== Text under study ==

This problem exists across many of our existing components and it would be good to solve them all in a simple and same manner.

Here's an example of a simple way we can document what the accessible names should be for component elements that may have many instances on a same page.

accessible-name-design-documentation

The main thing to notice in this example is that the accessible name for the edit icon button uses a format which is the text "Edit" followed by the name of the thing it is going to edit. This is critical because, without it, every edit button simply reads "Edit" to assistive technology - which doesn't signify which thing the user is actually editing.

This format should be used for all labels in similar interactions like expanding/deleting/selecting/etc.

IMO the definition for done for this issue would be to have delivered said design documentation for the existing components which currently exhibit this problem. These cases are easily identifiable by driving the documentation site with a screen reader of your choice.

What do others think? Is it something we can commit to or want to do at all? Ping @mcarrano & @mmenestr

jgiardino commented 4 years ago

👍

An example of one method where we are handling a similar situation (e.g. many actions of the same kind for different elements) is with Remove button in the ChipGroup component. In that case, we use aria-labelledby to create an accessible name for the Remove button.

===
== Entries supplied ==

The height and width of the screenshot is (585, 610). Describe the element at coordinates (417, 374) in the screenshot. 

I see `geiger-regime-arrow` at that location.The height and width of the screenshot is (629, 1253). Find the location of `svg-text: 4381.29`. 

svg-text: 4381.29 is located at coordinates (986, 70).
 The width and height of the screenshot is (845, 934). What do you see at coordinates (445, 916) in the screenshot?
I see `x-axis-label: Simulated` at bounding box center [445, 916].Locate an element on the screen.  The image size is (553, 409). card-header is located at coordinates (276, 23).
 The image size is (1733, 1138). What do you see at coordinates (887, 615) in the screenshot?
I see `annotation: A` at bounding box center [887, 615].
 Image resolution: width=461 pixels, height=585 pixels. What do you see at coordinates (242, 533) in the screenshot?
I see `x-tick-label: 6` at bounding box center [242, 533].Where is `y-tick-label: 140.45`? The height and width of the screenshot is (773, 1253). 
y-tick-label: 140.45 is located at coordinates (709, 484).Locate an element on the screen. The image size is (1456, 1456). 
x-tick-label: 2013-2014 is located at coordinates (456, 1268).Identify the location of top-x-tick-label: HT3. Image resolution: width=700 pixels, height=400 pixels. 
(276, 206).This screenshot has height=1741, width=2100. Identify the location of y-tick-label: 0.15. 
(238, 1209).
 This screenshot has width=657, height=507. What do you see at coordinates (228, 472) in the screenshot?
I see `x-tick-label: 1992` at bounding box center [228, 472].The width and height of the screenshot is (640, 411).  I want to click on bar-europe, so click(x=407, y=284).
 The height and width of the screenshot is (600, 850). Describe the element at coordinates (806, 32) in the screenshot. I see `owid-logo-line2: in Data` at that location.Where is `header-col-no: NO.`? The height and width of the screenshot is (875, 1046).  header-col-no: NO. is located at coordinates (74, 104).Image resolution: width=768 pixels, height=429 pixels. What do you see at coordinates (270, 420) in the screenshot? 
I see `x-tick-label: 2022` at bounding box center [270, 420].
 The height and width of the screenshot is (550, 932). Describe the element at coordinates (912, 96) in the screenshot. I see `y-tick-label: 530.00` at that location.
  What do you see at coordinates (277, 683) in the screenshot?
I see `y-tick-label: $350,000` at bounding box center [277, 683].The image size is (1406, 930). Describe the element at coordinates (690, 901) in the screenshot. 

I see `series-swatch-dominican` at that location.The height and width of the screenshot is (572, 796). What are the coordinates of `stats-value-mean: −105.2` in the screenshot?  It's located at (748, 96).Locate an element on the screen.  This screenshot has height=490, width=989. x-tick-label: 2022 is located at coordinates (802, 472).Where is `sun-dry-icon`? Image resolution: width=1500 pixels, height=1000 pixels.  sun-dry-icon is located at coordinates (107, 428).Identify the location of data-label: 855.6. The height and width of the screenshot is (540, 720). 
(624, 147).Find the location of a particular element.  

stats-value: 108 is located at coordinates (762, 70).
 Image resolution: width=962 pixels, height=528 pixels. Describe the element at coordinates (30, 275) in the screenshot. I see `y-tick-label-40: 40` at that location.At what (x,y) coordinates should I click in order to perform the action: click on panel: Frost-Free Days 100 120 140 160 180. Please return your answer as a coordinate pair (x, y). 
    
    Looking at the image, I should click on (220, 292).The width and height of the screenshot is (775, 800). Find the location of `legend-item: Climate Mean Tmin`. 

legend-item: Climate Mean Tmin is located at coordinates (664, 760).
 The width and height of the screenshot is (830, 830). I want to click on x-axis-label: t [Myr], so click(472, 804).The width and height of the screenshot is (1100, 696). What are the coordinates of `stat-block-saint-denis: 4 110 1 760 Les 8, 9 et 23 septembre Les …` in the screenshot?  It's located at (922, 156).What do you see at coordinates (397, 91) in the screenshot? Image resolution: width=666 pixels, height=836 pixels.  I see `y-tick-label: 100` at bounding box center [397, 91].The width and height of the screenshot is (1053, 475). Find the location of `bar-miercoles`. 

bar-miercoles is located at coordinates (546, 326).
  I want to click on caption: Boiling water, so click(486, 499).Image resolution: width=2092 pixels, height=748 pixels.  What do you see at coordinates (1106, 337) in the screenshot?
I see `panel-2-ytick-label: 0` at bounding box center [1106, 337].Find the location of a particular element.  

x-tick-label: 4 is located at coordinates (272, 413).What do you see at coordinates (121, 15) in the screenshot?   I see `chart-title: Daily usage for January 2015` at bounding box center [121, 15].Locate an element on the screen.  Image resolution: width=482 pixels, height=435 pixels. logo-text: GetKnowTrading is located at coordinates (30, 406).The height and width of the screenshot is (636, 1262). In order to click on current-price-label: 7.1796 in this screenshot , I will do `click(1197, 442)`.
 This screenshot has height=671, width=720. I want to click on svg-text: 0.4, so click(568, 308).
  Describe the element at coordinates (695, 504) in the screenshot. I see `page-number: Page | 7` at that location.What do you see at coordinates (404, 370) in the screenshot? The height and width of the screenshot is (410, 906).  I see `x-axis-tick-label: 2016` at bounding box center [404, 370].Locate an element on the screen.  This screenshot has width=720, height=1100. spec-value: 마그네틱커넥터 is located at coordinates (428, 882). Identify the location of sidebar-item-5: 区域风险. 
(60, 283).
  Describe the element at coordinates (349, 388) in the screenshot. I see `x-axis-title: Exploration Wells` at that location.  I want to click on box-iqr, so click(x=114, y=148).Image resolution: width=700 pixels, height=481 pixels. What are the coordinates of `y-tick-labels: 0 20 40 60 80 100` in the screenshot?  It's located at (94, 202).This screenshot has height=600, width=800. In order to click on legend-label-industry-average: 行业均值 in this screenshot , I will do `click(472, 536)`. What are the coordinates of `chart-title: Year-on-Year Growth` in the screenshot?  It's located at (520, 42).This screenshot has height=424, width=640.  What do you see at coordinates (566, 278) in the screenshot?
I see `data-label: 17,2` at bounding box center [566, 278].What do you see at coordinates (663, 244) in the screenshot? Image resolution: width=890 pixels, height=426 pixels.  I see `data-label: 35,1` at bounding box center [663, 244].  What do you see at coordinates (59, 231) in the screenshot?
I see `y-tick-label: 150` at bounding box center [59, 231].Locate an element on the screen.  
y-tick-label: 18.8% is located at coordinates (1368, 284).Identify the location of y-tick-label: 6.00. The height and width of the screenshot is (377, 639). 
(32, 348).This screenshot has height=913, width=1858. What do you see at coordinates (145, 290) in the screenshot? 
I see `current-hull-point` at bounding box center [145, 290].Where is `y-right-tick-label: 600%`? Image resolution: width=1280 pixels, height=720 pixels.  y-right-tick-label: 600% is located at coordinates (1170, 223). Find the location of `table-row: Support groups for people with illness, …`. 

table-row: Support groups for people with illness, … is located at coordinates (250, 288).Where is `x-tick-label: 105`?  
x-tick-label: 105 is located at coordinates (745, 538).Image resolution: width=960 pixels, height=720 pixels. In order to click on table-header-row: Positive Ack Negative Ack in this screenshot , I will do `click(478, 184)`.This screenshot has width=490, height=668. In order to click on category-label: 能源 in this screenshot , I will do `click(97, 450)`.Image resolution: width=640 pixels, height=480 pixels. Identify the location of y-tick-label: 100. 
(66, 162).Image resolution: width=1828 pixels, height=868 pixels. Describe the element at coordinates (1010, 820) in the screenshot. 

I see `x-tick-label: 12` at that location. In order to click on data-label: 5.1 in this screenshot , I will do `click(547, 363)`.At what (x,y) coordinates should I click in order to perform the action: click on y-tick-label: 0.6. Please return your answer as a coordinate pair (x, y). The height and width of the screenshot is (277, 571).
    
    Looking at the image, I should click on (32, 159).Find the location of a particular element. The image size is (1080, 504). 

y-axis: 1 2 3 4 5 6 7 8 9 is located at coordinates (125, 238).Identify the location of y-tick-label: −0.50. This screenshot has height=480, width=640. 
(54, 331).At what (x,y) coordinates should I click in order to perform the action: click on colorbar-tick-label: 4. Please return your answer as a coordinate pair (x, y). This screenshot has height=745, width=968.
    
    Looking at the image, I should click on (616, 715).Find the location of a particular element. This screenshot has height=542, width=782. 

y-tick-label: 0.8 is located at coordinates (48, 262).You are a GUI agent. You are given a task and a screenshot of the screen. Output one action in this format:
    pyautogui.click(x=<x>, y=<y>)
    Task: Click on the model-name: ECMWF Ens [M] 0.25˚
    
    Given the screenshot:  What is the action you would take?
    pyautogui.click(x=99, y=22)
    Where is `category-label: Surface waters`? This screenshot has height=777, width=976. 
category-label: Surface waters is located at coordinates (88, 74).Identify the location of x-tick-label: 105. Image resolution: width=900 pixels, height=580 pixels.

===

Action item A -> According to the discussion of accessible names for repeated buttons, what format does the accessible name for the edit icon button use?
Action item B -> From the discussion of accessible names for repeated buttons, reproduce the passage starting with "Here's an example" and going on through "a same page.".
Action item C -> Write the next part of the discussion of accessible names for repeated buttons, starting after its last sentence.

Task answer A -> It uses the text "Edit" followed by the name of the thing the button is going to edit.

Task answer B ->
Here's an example of a simple way we can document what the accessible names should be for component elements that may have many instances on a same page.

Task answer C ->
It would be helpful to capture what techniques are possible (aria-label vs aria-labelledby) for meeting this guideline.

Also, regarding the syntax to use for labels, this WCAG item provides some guidance (i.e. the visible label of the element must be stated first, followed by any additional text): https://www.w3.org/WAI/WCAG21/quickref/#label-in-name

mcarrano commented 4 years ago

Thanks for filing this issue @seanforyou23 . Sounds like this is an issue of educating consumers of PatternFly about best practices and what's available to help make pages more accessible. Perhaps the first step is to create more/better documentation. Not sure if this belongs as a design guideline, as part of the component documentation or both. Do you think there is also an opportunity to create a Katacoda tutorial about this?

Because this mostly involves documentation IMO, I am going to move this issue over to patternfly-org for further tracking. If you think there are changes we need to make to any components to achieve this, we can open separate issues.

cc @LHinson @rachael-phillips

seanforyou23 commented 4 years ago

I do think educating PF consumers of this detail is important, but specifically, I'm trying to get this addressed on the PatternFly side as much as is practical. To me, this means including information like the above screenshot in design deliverables for components/demos - so that we can put into place better defaults where we possible, and where defaults can't address the uniqueness issue due to the modular nature of how components are expected to be composed, we can at least code the examples in this way so the good end result is still achieved.

I think documenting this in English (like in the design guidelines section) but not having our examples reflect this practice is the major bind we want to avoid. If we show these details in the design deliverables (or at least get the conversation started there) then developers will be better equipped to build real-world examples and write tests that enforce the contracts that are needed to be put into place to guarantee a baseline accessible experience.

Let me know if I can help clarify anything else!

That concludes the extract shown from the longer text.